Return every record exactly. Omit nothing.

*** Opening Supplied data ***

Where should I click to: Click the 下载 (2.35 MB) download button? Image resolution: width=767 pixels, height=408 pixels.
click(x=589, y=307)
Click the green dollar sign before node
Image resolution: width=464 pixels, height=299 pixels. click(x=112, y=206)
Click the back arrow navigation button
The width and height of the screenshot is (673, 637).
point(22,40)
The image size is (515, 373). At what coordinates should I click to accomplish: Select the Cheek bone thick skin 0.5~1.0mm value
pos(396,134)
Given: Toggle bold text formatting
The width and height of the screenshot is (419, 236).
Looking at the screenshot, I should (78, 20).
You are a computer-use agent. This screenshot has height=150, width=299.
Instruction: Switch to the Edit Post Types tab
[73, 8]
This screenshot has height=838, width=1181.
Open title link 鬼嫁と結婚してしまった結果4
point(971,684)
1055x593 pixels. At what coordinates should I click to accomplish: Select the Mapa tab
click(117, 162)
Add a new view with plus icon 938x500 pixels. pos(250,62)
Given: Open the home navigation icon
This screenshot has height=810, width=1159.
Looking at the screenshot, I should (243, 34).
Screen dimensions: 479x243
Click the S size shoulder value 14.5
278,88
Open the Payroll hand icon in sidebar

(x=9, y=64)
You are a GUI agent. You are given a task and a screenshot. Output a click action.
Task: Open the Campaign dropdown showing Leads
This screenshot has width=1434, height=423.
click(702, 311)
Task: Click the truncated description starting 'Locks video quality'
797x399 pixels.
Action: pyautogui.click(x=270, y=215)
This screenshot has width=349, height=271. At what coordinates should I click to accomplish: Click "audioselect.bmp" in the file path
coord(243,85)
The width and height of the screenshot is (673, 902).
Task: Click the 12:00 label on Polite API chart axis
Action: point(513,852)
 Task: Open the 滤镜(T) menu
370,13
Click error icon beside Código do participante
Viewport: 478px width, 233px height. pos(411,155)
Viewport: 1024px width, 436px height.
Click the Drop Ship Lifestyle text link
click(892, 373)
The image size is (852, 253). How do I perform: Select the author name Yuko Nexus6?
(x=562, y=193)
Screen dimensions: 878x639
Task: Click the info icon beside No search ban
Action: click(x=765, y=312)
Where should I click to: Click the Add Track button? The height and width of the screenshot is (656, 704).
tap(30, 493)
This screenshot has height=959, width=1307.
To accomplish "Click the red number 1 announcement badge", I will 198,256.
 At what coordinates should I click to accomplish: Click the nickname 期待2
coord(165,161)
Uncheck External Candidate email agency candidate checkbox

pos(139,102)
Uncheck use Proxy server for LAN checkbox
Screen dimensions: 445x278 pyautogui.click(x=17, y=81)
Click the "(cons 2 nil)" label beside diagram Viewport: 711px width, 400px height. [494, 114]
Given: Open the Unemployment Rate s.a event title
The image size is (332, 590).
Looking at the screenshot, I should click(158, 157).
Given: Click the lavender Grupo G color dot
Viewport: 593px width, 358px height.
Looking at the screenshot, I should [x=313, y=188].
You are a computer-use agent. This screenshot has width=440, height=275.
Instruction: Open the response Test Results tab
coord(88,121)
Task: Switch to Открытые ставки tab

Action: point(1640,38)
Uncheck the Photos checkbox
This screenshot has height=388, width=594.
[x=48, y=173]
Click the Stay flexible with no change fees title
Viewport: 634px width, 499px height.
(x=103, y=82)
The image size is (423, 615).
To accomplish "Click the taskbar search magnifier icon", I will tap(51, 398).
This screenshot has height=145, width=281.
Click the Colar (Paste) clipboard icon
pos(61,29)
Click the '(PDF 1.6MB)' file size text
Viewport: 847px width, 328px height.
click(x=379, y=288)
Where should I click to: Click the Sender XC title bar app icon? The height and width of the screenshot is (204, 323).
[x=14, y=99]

*** Closing Supplied data ***

[Solved exercise]
Where should I click to: Click the 下载 (2.35 MB) download button? Image resolution: width=767 pixels, height=408 pixels.
click(x=589, y=307)
Click the green dollar sign before node
Image resolution: width=464 pixels, height=299 pixels. click(x=112, y=206)
Click the back arrow navigation button
The width and height of the screenshot is (673, 637).
point(22,40)
The image size is (515, 373). At what coordinates should I click to accomplish: Select the Cheek bone thick skin 0.5~1.0mm value
pos(396,134)
Given: Toggle bold text formatting
The width and height of the screenshot is (419, 236).
Looking at the screenshot, I should (78, 20).
You are a computer-use agent. This screenshot has height=150, width=299.
Instruction: Switch to the Edit Post Types tab
[73, 8]
This screenshot has height=838, width=1181.
Open title link 鬼嫁と結婚してしまった結果4
point(971,684)
1055x593 pixels. At what coordinates should I click to accomplish: Select the Mapa tab
click(117, 162)
Add a new view with plus icon 938x500 pixels. pos(250,62)
Given: Open the home navigation icon
This screenshot has height=810, width=1159.
Looking at the screenshot, I should (243, 34).
Screen dimensions: 479x243
Click the S size shoulder value 14.5
278,88
Open the Payroll hand icon in sidebar

(x=9, y=64)
You are a GUI agent. You are given a task and a screenshot. Output a click action.
Task: Open the Campaign dropdown showing Leads
This screenshot has width=1434, height=423.
click(702, 311)
Task: Click the truncated description starting 'Locks video quality'
797x399 pixels.
Action: pyautogui.click(x=270, y=215)
This screenshot has width=349, height=271. At what coordinates should I click to accomplish: Click "audioselect.bmp" in the file path
coord(243,85)
The width and height of the screenshot is (673, 902).
Task: Click the 12:00 label on Polite API chart axis
Action: point(513,852)
 Task: Open the 滤镜(T) menu
370,13
Click error icon beside Código do participante
Viewport: 478px width, 233px height. pos(411,155)
Viewport: 1024px width, 436px height.
Click the Drop Ship Lifestyle text link
click(892, 373)
The image size is (852, 253). How do I perform: Select the author name Yuko Nexus6?
(x=562, y=193)
Screen dimensions: 878x639
Task: Click the info icon beside No search ban
Action: click(x=765, y=312)
Where should I click to: Click the Add Track button? The height and width of the screenshot is (656, 704).
tap(30, 493)
This screenshot has height=959, width=1307.
To accomplish "Click the red number 1 announcement badge", I will 198,256.
 At what coordinates should I click to accomplish: Click the nickname 期待2
coord(165,161)
Uncheck External Candidate email agency candidate checkbox

pos(139,102)
Uncheck use Proxy server for LAN checkbox
Screen dimensions: 445x278 pyautogui.click(x=17, y=81)
Click the "(cons 2 nil)" label beside diagram Viewport: 711px width, 400px height. [494, 114]
Given: Open the Unemployment Rate s.a event title
The image size is (332, 590).
Looking at the screenshot, I should click(158, 157).
Given: Click the lavender Grupo G color dot
Viewport: 593px width, 358px height.
Looking at the screenshot, I should [x=313, y=188].
You are a computer-use agent. This screenshot has width=440, height=275.
Instruction: Open the response Test Results tab
coord(88,121)
Task: Switch to Открытые ставки tab

Action: point(1640,38)
Uncheck the Photos checkbox
This screenshot has height=388, width=594.
[x=48, y=173]
Click the Stay flexible with no change fees title
Viewport: 634px width, 499px height.
(x=103, y=82)
The image size is (423, 615).
To accomplish "Click the taskbar search magnifier icon", I will tap(51, 398).
This screenshot has height=145, width=281.
Click the Colar (Paste) clipboard icon
pos(61,29)
Click the '(PDF 1.6MB)' file size text
Viewport: 847px width, 328px height.
click(x=379, y=288)
Where should I click to: Click the Sender XC title bar app icon? The height and width of the screenshot is (204, 323).
[x=14, y=99]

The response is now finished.